Alice apartó su vaso vacío, Can volvió a llenarlo de inmediato.
– Esto me recuerda a mis buenas noches con el señor Daldry -dijo el guía.
– ¿Podrías olvidarte de Daldry cinco minutos?
– No, no creo -respondió Can después de reflexionar.
– ¿Cómo habéis llegado a discutir así?
– Por la cocina.
– No te preguntaba dónde había comenzado, sino cómo.
– Ah, eso no puedo decírselo, mamá Can me ha hecho prometerlo.
– Bueno, pues te libero de tu promesa. Una mujer puede levantar la promesa que un hombre le ha hecho a otra mujer a condición de que ellas se lleven bien y que eso no cause ningún perjuicio ni a una ni a otra. ¿No lo sabías?
– ¿Se lo acaba de inventar?
– Ahora mismo.
– Eso es lo que yo pensaba.
– Can, dime por qué habéis hablado de mí.

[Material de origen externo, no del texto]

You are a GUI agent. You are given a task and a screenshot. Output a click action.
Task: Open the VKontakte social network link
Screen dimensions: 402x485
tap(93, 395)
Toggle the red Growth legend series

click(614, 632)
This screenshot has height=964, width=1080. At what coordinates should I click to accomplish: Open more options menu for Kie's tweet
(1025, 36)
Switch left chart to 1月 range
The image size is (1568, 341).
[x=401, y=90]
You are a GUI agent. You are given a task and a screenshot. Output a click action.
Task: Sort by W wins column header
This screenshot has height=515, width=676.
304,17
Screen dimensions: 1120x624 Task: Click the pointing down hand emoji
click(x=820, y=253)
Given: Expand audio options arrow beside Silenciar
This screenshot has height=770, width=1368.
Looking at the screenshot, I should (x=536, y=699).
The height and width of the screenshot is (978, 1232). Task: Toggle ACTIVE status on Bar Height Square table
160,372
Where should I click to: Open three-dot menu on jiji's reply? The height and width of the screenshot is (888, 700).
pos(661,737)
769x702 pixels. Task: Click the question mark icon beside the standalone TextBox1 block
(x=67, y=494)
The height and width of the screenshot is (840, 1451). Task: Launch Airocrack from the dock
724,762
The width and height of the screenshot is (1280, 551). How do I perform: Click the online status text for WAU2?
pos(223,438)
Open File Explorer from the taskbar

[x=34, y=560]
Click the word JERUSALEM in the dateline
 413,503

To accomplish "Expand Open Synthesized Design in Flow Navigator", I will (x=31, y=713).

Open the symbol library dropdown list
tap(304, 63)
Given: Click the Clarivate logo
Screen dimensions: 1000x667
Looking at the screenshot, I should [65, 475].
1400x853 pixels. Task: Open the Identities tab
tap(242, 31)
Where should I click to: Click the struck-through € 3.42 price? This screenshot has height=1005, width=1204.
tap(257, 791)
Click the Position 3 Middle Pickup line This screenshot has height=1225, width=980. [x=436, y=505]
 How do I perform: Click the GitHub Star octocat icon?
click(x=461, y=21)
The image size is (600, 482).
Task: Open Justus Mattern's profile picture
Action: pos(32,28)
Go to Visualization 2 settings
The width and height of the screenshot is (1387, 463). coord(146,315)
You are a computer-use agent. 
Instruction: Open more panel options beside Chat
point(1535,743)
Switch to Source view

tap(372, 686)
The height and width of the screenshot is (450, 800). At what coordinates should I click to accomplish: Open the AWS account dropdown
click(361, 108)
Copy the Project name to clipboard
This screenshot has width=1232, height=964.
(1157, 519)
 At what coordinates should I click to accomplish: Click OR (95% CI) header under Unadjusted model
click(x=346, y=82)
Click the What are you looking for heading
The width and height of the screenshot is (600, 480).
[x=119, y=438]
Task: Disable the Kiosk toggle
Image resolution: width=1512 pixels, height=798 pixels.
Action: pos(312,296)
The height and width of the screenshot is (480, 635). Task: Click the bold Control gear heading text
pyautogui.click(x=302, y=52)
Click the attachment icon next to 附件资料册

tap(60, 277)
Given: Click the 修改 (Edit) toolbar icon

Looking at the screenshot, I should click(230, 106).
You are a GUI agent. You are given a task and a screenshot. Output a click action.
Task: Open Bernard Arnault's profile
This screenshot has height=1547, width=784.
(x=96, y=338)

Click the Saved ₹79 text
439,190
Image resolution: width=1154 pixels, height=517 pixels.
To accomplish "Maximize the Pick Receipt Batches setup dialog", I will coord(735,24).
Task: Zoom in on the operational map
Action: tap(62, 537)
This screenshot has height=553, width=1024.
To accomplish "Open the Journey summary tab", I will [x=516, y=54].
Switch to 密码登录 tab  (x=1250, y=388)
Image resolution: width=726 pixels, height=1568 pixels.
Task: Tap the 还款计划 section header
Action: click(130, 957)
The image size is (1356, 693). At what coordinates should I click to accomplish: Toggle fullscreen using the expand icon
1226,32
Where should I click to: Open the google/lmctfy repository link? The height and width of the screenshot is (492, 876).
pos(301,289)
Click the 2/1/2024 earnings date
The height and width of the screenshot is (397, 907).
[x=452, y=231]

– ¿Qué bien puede hacerle eso?
– Ponte en mi lugar. Imagina que nos hubieses sorprendido a Daldry y a mí peleándonos por causa tuya, ¿no querrías saber por qué?
– No habría necesidad. Imagino que el señor Daldry me habría criticado otra vez, que usted habría salido en mi defensa y que él se lo habría reprochado una vez más. No es muy complicado, ya ve.
– ¡Me vuelves loca!
– Y a mí es mi tía quien me vuelve loco por culpa de usted, así que ya estamos igual.
– De acuerdo, un toma y daca. No le digo nada a Daldry en mi próxima carta a propósito de tus giros, y tú me confiesas cómo ha empezado esa discusión.
– Eso es un chantaje, y usted me obliga a traicionar a mamá Can.
– Y yo, al no decirle nada a Daldry, traiciono mi independencia; ya ve, todavía estamos igual.
Can miró a Alice y le volvió a llenar el vaso.
– Beba primero -dijo sin dejar de mirarla.
Alice vació el vaso de un trago y lo volvió a dejar violentamente sobre la mesa.
– ¡Te escucho!
– Creo que he encontrado a la señora Yilmaz -declaró Can.
Y, ante la mirada alelada de Alice, añadió:
– Su niñera… Sé dónde vive.
– ¿Cómo la has encontrado?
– Can todavía es el mejor guía de Estambul, y eso es verdad para las dos orillas del Bósforo. Hace casi un mes que hago preguntas por aquí y por allá. Me he recorrido las calles de Üsküdar y he encontrado a alguien que la conocía. Se lo había dicho, Üsküdar es un sitio donde todo el mundo se conoce, o, digamos, un sitio donde todo el mundo conoce a alguien que conoce a alguien… Üsküdar es un pueblecito.